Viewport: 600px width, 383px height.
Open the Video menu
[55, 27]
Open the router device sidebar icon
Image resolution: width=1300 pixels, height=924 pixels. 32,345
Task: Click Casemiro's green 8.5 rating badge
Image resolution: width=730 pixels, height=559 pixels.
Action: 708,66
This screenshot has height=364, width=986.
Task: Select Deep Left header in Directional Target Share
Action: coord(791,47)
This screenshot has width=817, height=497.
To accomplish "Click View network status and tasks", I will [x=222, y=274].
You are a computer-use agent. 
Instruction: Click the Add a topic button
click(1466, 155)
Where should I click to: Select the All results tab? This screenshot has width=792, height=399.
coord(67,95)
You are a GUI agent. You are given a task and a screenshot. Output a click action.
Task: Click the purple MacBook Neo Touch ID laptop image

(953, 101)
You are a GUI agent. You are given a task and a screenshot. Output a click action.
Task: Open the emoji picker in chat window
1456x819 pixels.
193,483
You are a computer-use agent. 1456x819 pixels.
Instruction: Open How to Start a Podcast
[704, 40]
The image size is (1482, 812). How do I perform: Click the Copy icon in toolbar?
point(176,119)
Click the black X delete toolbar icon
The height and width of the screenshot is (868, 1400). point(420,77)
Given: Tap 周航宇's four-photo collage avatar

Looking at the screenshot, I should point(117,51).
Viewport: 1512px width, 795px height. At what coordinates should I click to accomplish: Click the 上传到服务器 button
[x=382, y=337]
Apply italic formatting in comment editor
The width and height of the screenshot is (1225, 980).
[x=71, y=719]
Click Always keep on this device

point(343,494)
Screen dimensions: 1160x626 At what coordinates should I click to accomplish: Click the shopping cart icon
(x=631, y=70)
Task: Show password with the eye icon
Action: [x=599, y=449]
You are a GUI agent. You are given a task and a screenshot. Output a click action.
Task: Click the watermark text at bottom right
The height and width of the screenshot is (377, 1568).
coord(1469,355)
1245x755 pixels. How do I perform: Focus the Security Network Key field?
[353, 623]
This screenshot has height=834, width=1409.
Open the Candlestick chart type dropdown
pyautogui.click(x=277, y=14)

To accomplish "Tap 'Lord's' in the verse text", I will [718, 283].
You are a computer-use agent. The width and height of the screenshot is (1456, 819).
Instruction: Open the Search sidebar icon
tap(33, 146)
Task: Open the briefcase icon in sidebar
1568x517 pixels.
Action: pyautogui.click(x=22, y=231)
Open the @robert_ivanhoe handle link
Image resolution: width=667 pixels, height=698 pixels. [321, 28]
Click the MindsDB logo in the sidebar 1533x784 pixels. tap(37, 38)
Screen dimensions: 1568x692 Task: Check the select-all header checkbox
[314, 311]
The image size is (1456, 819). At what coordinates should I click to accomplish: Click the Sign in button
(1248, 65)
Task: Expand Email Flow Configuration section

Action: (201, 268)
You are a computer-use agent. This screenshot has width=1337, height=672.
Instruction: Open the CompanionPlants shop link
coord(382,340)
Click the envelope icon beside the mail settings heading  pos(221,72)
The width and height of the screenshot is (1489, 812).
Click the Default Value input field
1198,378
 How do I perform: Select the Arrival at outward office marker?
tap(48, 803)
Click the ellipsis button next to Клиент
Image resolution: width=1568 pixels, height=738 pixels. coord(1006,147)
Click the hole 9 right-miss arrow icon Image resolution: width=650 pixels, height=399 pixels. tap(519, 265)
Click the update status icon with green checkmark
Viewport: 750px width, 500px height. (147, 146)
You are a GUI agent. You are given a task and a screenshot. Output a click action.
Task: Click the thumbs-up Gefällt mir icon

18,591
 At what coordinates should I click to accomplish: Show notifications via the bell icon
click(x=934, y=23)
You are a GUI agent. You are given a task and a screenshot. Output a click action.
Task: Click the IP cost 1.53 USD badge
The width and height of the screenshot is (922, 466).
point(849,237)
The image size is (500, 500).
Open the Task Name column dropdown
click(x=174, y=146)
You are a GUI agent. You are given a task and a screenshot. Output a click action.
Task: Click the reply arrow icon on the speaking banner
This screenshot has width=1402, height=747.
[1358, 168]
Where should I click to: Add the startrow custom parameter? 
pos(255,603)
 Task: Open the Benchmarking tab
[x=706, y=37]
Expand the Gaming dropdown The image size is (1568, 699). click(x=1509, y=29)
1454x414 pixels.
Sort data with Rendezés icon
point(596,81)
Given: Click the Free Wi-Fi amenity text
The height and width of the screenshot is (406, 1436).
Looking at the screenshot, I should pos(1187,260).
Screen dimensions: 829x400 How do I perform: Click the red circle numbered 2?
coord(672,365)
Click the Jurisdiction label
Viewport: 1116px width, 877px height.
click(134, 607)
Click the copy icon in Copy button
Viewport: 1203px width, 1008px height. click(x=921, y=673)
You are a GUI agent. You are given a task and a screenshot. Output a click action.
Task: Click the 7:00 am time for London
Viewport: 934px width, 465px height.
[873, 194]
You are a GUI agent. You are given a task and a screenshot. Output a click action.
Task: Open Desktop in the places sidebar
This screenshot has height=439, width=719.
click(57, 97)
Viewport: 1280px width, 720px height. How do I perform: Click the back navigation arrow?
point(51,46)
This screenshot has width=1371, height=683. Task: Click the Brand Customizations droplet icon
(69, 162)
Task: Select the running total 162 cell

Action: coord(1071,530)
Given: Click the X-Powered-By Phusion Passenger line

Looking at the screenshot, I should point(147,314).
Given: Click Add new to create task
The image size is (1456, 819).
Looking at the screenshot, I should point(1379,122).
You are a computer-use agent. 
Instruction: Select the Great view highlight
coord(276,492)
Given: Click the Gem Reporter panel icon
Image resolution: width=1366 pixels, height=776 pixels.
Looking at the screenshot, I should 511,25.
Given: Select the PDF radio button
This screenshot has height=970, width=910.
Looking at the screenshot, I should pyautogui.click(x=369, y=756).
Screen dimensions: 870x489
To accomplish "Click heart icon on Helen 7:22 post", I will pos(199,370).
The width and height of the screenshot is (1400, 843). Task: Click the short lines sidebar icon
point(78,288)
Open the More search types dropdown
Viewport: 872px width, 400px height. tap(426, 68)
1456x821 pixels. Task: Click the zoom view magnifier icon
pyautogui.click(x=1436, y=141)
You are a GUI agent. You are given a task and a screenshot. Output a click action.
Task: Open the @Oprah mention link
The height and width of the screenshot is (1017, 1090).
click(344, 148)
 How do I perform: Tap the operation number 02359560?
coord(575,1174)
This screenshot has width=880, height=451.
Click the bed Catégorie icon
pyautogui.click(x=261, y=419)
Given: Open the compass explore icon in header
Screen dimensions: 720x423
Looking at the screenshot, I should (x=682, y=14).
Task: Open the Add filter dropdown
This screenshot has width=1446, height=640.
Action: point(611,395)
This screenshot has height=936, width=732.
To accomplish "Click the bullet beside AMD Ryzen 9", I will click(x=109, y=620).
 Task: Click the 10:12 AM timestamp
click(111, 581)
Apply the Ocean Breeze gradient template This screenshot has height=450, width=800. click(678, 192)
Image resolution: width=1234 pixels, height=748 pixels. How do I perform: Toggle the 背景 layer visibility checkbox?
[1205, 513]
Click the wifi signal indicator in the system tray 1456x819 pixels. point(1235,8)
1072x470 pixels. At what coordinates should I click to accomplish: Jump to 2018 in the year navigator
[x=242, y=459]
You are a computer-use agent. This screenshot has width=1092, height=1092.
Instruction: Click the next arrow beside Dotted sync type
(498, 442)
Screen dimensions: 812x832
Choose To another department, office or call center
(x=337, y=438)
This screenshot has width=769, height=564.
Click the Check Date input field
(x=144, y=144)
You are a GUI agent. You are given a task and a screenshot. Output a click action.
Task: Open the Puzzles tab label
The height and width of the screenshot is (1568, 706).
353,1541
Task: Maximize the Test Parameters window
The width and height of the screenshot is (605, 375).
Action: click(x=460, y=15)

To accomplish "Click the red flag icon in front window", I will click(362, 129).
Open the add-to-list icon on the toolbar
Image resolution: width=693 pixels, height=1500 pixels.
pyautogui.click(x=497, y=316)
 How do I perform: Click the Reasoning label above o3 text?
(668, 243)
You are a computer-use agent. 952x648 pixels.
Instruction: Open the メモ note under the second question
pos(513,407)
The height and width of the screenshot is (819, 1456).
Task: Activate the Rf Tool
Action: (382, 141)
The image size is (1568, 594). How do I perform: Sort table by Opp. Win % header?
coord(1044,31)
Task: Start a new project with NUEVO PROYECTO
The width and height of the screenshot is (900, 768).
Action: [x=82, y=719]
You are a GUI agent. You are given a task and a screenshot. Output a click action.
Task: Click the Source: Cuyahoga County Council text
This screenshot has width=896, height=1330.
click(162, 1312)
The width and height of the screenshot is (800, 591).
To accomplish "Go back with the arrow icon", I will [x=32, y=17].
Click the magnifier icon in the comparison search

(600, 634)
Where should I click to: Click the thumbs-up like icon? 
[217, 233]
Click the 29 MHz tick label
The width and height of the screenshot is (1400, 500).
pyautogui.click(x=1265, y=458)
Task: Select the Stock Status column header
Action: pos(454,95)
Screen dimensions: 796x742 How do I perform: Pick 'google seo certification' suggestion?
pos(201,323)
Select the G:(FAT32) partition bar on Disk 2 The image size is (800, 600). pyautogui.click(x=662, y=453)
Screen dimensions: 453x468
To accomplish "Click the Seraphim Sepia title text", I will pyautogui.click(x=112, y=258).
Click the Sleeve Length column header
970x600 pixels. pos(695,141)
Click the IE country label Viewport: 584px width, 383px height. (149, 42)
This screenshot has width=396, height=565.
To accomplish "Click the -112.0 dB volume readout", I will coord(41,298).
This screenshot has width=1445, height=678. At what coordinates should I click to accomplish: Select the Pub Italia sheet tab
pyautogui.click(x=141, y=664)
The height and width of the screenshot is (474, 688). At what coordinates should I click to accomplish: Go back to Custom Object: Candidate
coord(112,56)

#### Aim
Switch "badge" to "tag" in the records above, starting with the first line and going on through the line with "click(1466, 155)". Give those lines again with everything else unchanged.

#### Answer to this task
Viewport: 600px width, 383px height.
Open the Video menu
[55, 27]
Open the router device sidebar icon
Image resolution: width=1300 pixels, height=924 pixels. 32,345
Task: Click Casemiro's green 8.5 rating tag
Image resolution: width=730 pixels, height=559 pixels.
Action: 708,66
This screenshot has height=364, width=986.
Task: Select Deep Left header in Directional Target Share
Action: coord(791,47)
This screenshot has width=817, height=497.
To accomplish "Click View network status and tasks", I will [x=222, y=274].
You are a computer-use agent. 
Instruction: Click the Add a topic button
click(1466, 155)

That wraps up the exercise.